Al igual que los organismos humanos, las monarquías e imperios terrenos nacen y mueren. Las civilizaciones son mortales. Mientras que la Iglesia, que nació de la Sangre del Calvario, es inmortal e indefectible: durará hasta el fin del mundo.

El contraste entre la caducidad física de la persona y la inmortalidad de la institución se expresaba antes con un rito que se celebró hasta 1963. Acabado de elegir, el Papa aparecía en la Basílica de San Pedro con toda su majestad sentado en la silla gestatoria y rodeado por los guardias suizos y la guardia noble mientras dos camareros privados, ataviados con capas rojas ornadas de blanco armiño blandían flabelos. En un momento determinado de la ceremonia, un maestro de ceremonias se arrodillaba tres veces, encendía unos trozos de estopa ensartados en una vara de plata y mientras la llama ardía cantaba lentamente: «Pater Sancte, ¡sic transit gloria mundi!» Santo Padre, ¡así pasa la gloria del mundo!

Estas palabras sobre la transitoriedad del mundo servían de advertencia para el hombre al que aquel día se ceñía con la corona destinada a la más alta autoridad sobre la Tierra: no os jactéis de la gloria que hoy os envuelve; recordad que sois un frágil hombre, destinado a enfermar y morir.

La última vez que tuvo lugar esta ceremonia fue en la Plaza de San Pedro el 30 de junio de 1963 con motivo de la coronación de Pablo VI. Cuando después de la Misa pontifical el Papa depuso la mitra y se cubrió con la tiara, mientras resonaba por última vez después de innumerables siglos la solemne fórmula: «Recibe la tiara ornada de tres coronas, sabiendo que eres padre de príncipes y reyes, emperador del mundo, Vicario en la Tierra de Nuestro Señor Jesucristo Salvador, al cual sea el honor y la gloria por los siglos de los siglos».

Una de las primeras decisiones que tomó el flamante pontífice fue precisamente eliminar la ceremonia de la coronación pontificia, que se remontaba a antes del siglo IX, como se puede apreciar en el Ordo Romanus IX de la época de León III.

Con el gesto de Pablo VI se inició la confusión entre hombre e institución, que acabaría por disolver la auténtica devoción al papado; devoción que no es culto al hombre que ocupa la silla de San Pedro, sino amor y veneración a la misión pública que encomendó Jesucristo a San Pedro y sus sucesores.

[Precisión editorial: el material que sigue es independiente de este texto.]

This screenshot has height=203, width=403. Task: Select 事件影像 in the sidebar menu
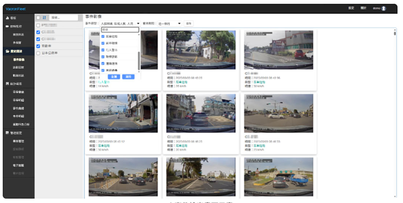click(x=19, y=59)
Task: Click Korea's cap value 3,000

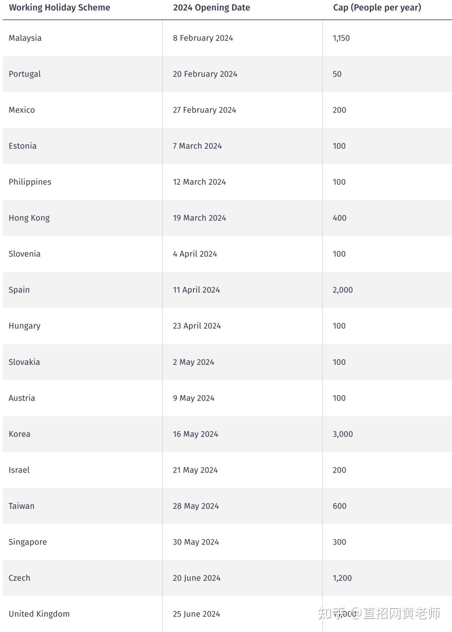Action: pos(342,434)
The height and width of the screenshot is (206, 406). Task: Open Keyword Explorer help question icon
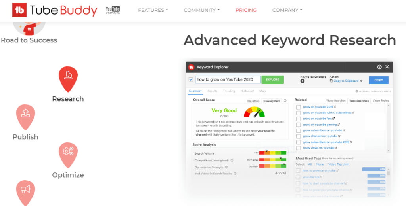379,67

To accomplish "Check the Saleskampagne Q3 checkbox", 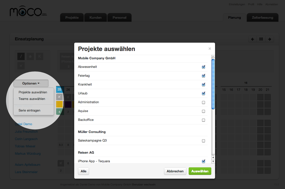I will (203, 141).
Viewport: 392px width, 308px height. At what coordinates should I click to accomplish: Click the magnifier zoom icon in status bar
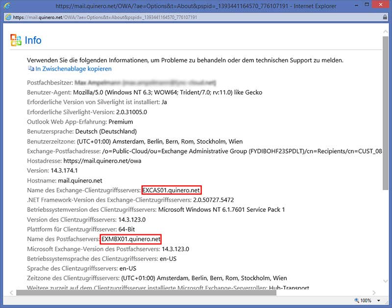[356, 300]

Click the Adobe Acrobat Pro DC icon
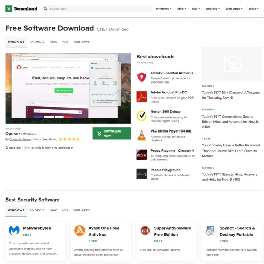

Misión que puede tocarle desempeñar a un hombre débil, inadecuado para sus funciones, pero que no por ello deja de ser el legítimo sucesor del primer pontífice, y que debe ser amado y seguido en su fragilidad, su sufrimiento y su muerte.

Por esa razón el profesor Plínio Correa de Oliveira escribió hace muchos años con palabras de extraordinaria actualidad: «En la gloriosa cadena constituida por la Santísima Trinidad, la Virgen y el Papa, éste último es el más frágil de los eslabones, por ser más terrenal, más humano y, en cierto sentido, estar rodeado de circunstancias que pueden desacreditarlo. Suele decirse que el valor de una cadena viene determinado precisamente por su eslabón más frágil. Por ello, la manera más excelente de amar esta extraordinaria cadena es besar su eslabón más débil: el Papado; profesar plena fidelidad a la Cátedra de San Pedro, a la que se tiene tan poca fidelidad».